# Work required:
Convert the records below into a Markdown table with one row per line, omitting blank lines, and use the columns Row and Line.

# Source material:
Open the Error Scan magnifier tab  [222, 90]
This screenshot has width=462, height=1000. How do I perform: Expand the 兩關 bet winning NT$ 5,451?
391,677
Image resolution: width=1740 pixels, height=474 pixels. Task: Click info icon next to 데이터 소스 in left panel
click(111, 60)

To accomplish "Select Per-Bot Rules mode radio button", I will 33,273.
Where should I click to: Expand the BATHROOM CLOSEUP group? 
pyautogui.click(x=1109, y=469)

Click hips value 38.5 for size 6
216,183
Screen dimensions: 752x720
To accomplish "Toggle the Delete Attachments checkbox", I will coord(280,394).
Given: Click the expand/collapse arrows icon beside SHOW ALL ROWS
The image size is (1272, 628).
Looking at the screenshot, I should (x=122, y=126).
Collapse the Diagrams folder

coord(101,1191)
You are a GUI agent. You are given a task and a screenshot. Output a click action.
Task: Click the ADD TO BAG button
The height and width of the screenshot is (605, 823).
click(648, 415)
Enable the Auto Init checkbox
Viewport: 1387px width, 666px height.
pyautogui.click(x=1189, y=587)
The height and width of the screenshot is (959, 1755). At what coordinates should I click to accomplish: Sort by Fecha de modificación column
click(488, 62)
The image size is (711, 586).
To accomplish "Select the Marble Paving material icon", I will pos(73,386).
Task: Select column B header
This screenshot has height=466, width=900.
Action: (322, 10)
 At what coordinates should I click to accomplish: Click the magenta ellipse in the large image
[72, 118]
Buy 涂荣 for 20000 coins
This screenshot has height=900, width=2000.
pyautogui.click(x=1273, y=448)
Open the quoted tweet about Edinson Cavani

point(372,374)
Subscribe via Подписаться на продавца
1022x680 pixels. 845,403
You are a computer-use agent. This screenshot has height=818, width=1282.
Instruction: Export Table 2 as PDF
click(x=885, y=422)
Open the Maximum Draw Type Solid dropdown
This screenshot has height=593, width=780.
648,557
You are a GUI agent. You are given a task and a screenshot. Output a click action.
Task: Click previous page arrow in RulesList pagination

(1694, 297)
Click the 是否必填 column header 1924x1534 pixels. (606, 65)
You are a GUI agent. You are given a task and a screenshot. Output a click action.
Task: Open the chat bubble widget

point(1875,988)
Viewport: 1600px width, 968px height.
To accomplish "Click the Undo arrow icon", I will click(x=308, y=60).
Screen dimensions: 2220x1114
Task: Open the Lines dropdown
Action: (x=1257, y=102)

# The reply:
| Row | Line |
|---|---|
| 1 | Open the Error Scan magnifier tab  [222, 90] |
| 2 | This screenshot has width=462, height=1000. How do I perform: Expand the 兩關 bet winning NT$ 5,451? |
| 3 | 391,677 |
| 4 | Image resolution: width=1740 pixels, height=474 pixels. Task: Click info icon next to 데이터 소스 in left panel |
| 5 | click(111, 60) |
| 6 | To accomplish "Select Per-Bot Rules mode radio button", I will 33,273. |
| 7 | Where should I click to: Expand the BATHROOM CLOSEUP group?  |
| 8 | pyautogui.click(x=1109, y=469) |
| 9 | Click hips value 38.5 for size 6 |
| 10 | 216,183 |
| 11 | Screen dimensions: 752x720 |
| 12 | To accomplish "Toggle the Delete Attachments checkbox", I will coord(280,394). |
| 13 | Given: Click the expand/collapse arrows icon beside SHOW ALL ROWS |
| 14 | The image size is (1272, 628). |
| 15 | Looking at the screenshot, I should (x=122, y=126). |
| 16 | Collapse the Diagrams folder |
| 17 | coord(101,1191) |
| 18 | You are a GUI agent. You are given a task and a screenshot. Output a click action. |
| 19 | Task: Click the ADD TO BAG button |
| 20 | The height and width of the screenshot is (605, 823). |
| 21 | click(648, 415) |
| 22 | Enable the Auto Init checkbox |
| 23 | Viewport: 1387px width, 666px height. |
| 24 | pyautogui.click(x=1189, y=587) |
| 25 | The height and width of the screenshot is (959, 1755). At what coordinates should I click to accomplish: Sort by Fecha de modificación column |
| 26 | click(488, 62) |
| 27 | The image size is (711, 586). |
| 28 | To accomplish "Select the Marble Paving material icon", I will pos(73,386). |
| 29 | Task: Select column B header |
| 30 | This screenshot has height=466, width=900. |
| 31 | Action: (322, 10) |
| 32 |  At what coordinates should I click to accomplish: Click the magenta ellipse in the large image |
| 33 | [72, 118] |
| 34 | Buy 涂荣 for 20000 coins |
| 35 | This screenshot has height=900, width=2000. |
| 36 | pyautogui.click(x=1273, y=448) |
| 37 | Open the quoted tweet about Edinson Cavani |
| 38 | point(372,374) |
| 39 | Subscribe via Подписаться на продавца |
| 40 | 1022x680 pixels. 845,403 |
| 41 | You are a computer-use agent. This screenshot has height=818, width=1282. |
| 42 | Instruction: Export Table 2 as PDF |
| 43 | click(x=885, y=422) |
| 44 | Open the Maximum Draw Type Solid dropdown |
| 45 | This screenshot has height=593, width=780. |
| 46 | 648,557 |
| 47 | You are a GUI agent. You are given a task and a screenshot. Output a click action. |
| 48 | Task: Click previous page arrow in RulesList pagination |
| 49 | (1694, 297) |
| 50 | Click the 是否必填 column header 1924x1534 pixels. (606, 65) |
| 51 | You are a GUI agent. You are given a task and a screenshot. Output a click action. |
| 52 | Task: Open the chat bubble widget |
| 53 | point(1875,988) |
| 54 | Viewport: 1600px width, 968px height. |
| 55 | To accomplish "Click the Undo arrow icon", I will click(x=308, y=60). |
| 56 | Screen dimensions: 2220x1114 |
| 57 | Task: Open the Lines dropdown |
| 58 | Action: (x=1257, y=102) |